Os dois artigos citados indicam que

  • a

    as únicas diferenciações sociais aceitáveis são as determinadas pela origem nobre, burguesa ou servil dos indivíduos.

  • b

    a liberdade e a igualdade são direitos intrínsecos aos humanos e cabe aos governos apenas assegurar o respeito a eles.

  • c

    a igualdade social deve predominar em todas as sociedades e cabe aos governos promover ações de controle de riquezas.

  • d

    os únicos direitos inalienáveis de todos os humanos são os relativos ao exercício da liberdade de ação e de expressão.

  • e

    a vontade comum é expressa pelo voto direto e universal e cabe aos governos apenas impor o cumprimento da Constituição.

Na formação da Idade Contemporânea, eventos como a Revolução Gloriosa (Inglaterra, 1688), a Independência dos Estados Unidos (1776) e a Revolução Francesa (1789) compartilharam de princípios liberais que fundamentaram as ações de derrubada do Antigo Regime.

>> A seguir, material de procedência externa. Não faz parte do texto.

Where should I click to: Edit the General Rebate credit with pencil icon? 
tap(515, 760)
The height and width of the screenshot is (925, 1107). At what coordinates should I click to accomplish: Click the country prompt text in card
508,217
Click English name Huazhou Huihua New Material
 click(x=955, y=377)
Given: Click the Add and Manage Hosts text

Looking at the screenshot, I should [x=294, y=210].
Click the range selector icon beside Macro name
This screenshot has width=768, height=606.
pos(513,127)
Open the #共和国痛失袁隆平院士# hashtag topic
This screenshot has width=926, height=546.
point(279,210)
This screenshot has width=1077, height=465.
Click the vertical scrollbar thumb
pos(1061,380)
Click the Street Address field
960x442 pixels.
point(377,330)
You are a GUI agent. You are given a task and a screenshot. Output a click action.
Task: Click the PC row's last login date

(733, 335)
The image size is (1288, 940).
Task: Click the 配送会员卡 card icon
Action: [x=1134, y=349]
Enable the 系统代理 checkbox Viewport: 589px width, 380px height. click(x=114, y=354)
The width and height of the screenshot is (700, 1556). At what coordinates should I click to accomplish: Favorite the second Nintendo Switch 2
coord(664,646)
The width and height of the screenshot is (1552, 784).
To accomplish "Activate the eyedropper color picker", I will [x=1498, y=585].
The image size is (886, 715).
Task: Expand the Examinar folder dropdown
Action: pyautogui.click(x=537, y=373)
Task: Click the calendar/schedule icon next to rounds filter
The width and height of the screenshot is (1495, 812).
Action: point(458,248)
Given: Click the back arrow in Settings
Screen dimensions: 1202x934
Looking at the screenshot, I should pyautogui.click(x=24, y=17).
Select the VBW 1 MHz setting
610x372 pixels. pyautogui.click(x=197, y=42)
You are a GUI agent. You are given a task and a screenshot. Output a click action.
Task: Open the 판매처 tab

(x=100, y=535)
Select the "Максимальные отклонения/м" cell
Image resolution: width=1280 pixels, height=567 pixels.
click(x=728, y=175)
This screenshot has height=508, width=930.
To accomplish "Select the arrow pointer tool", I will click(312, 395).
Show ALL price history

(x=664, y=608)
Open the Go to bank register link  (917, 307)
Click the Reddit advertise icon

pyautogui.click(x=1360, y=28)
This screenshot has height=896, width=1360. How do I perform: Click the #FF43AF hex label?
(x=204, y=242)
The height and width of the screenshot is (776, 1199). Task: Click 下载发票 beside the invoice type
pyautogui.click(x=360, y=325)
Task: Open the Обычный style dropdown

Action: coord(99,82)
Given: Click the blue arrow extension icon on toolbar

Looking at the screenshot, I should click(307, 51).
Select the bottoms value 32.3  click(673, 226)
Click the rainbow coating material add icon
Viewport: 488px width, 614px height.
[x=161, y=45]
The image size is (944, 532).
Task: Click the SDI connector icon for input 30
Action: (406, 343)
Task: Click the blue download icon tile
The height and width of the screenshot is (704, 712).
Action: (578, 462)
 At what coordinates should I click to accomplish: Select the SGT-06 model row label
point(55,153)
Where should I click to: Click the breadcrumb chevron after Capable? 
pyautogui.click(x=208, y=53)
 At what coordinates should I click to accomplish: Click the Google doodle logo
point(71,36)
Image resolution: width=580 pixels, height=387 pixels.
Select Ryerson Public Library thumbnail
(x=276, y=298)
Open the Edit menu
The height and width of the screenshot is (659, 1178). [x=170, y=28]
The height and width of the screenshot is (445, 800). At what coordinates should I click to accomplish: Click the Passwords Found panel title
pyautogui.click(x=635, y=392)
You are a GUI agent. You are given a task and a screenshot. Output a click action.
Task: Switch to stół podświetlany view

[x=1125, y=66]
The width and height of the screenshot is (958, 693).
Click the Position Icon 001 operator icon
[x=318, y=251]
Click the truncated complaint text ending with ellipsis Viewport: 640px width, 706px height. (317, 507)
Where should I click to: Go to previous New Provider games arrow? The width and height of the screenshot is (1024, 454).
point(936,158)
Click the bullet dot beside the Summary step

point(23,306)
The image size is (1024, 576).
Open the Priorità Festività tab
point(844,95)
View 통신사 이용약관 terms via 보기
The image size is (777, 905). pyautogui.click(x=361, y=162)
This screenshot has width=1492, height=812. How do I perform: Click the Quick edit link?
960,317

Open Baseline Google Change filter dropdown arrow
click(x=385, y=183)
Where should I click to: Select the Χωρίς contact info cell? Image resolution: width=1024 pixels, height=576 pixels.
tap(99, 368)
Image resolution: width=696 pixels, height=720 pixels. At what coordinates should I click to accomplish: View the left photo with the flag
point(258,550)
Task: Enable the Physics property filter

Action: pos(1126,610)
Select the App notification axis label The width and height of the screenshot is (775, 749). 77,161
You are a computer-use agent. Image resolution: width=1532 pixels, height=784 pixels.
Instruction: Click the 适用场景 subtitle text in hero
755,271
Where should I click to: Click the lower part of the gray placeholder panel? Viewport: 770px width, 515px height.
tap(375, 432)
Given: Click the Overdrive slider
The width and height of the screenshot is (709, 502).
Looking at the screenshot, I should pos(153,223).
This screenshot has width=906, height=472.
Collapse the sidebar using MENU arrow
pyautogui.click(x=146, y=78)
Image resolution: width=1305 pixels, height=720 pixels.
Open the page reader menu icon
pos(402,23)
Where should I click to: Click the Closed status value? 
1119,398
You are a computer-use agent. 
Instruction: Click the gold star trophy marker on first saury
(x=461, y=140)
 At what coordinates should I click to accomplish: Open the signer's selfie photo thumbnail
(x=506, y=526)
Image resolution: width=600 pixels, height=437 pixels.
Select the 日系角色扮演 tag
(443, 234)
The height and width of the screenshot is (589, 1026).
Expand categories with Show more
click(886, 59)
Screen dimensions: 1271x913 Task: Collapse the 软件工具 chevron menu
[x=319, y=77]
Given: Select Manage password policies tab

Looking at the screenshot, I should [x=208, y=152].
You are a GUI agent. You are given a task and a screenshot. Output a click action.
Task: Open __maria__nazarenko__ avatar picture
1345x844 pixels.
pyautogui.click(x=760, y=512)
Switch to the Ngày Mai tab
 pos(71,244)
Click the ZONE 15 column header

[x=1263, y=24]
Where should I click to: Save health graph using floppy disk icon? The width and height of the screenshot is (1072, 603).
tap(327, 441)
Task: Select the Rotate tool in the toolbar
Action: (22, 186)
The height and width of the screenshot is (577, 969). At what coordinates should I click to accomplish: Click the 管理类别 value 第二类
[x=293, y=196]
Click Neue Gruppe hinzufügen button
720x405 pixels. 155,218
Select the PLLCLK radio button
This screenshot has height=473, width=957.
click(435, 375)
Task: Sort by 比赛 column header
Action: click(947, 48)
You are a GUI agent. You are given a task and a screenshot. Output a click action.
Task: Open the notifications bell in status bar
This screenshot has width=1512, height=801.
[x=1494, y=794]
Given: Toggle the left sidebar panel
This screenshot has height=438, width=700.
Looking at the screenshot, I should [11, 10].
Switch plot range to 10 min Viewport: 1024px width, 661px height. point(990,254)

O excerto destacado pelo exercício analisa os princípios liberais e iluministas que inspiraram a Declaração dos Direitos do Homem e do Cidadão, de 1789, documento fundamental da Revolução Francesa. Segundo ele, os seres humanos possuem direitos naturais e imprescritíveis, ou seja, direitos que nascem com eles por fazerem parte da natureza humana e que não podem ser retirados, tais quais a liberdade, a propriedade, a segurança e a resistência à opressão (mencionados no artigo 2º da Declaração de Direitos).

Esses direitos são considerados universais e anteriores ao Estado, o que significa que o papel do governo não é criar tais direitos, mas sim garantir que eles sejam respeitados. A citação do artigo 1º da Declaração (“os homens nascem e permanecem livres e iguais em direitos”) reforça esse ideal de igualdade natural e liberdade como essência da condição humana.